___ Text passage ___

Those that don’t work in medicine often think that physicians earn so much money each year that they never have to worry about their finances. As a physician, you know that simply isn’t true.
With a higher salary comes more opportunity to build greater wealth, achieve financial stability, and fully enjoy retirement when you finally decide to hang up your white coat. But to do so you’ll have to make lots of important financial decisions, and they can be tricky ones to make.
From creating a budget to planning for retirement to making smart investments, here are seven strategies for physician money management that will help you maximize your income.
Establish a Budget
No matter how much or how little you earn each year, everyone can benefit from having a budget.
Many professionals follow the 50/30/20 rule, where you spend 50% of your income on things you need, spend 30% of your income on things you want, and save 20%. However, if student loans or med school credit card debts are looming large, it’s sometimes better to pay down that debt first and save a little less in the beginning of your career.
Start Saving for Retirement Now
Start contributing to a retirement savings account as soon as your employer says you are eligible. 401k and similar retirement plans do more than just help you put money aside for your golden years. They also lower your taxable income and reduce your tax burden at the end of the year.
Self-employed physicians that don’t have access to a 401k should start contributing to an IRA as soon as possible.

___

## What is being asked
Resume the text on physician money management, starting after its final sentence. The records that follow have no connection to the text on physician money management.

___ Supplied data ___

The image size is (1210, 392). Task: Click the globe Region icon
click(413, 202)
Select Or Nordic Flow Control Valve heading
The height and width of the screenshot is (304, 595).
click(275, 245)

___
___ Supplied data ___

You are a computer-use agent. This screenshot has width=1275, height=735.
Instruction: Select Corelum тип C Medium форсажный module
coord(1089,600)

___
___ Supplied data ___

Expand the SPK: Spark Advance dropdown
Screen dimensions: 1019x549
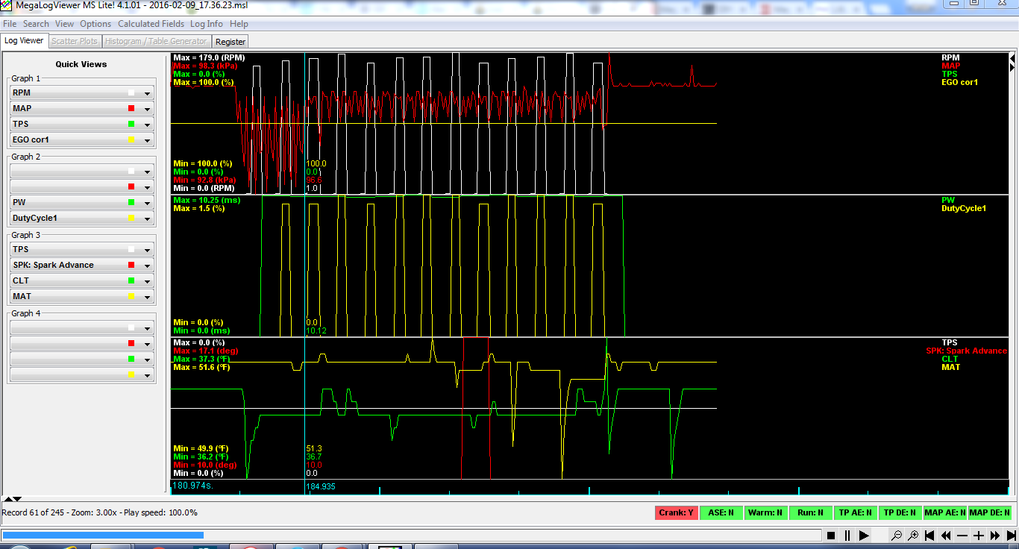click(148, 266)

___

## Response below
Create an Emergency Fund
All physicians should establish an emergency fund to cover at least six months of living expenses. Calculate exactly what it would take you to fund your current lifestyle for six months and save that aside, separately from your 20% savings account.
Always keep this cushion in the bank in case you lose your job or face some other type of unexpected emergency situation. It can be the difference between sustaining your lifestyle or having to sell existing assets or go into debt.
Make Tax-Advantaged Investments
In addition to contributing to a 401k or similar plan, consider putting some of your income into a backdoor Roth IRA. With a Roth IRA you pay taxes on the contributions you make today, but when you withdraw the funds in retirement, they are tax-free.
The contributions you make to health savings accounts are also tax advantaged. If your health insurance provider allows you to save in an HSA, this is yet another way to reduce your taxable income.
Diversify Your Investment Portfolio
Don’t invest all of your money in one place. Most experts recommend diversifying your portfolio with a combination of stocks, bonds, and index funds, which invest in the stock market as a whole rather than in specific sectors or companies.
Your investment portfolio should include real estate investments as well.
Physicians just beginning their careers can get a jump on real estate investing by purchasing a home with a physician mortgage. Physician mortgages allow you to make a zero or low down payment without having to pay PMI. For young doctors that still have a large amount of student loan debt, they are often the best way to qualify with a lender.
Read this article to learn more about the physician mortgage and discover the top loan lenders.
Keep Track of Your Debt
Always keep track of all of your debt. From mortgages to credit cards to student loans, it’s important to have an overall picture of your total debt amount.
This can help you keep your debt in perspective, help you identify which debts to eliminate first, and help you make more informed decisions as to how much money you can afford to invest.
Protect Yourself with Disability Insurance
Disability insurance is income replacement insurance, and every physician needs a long-term, individual, customizable policy.
If an injury or illness renders you unable to work you could lose your income altogether. But with disability insurance you can continue to collect a portion of your salary, even if you cannot work for months, years, or even decades.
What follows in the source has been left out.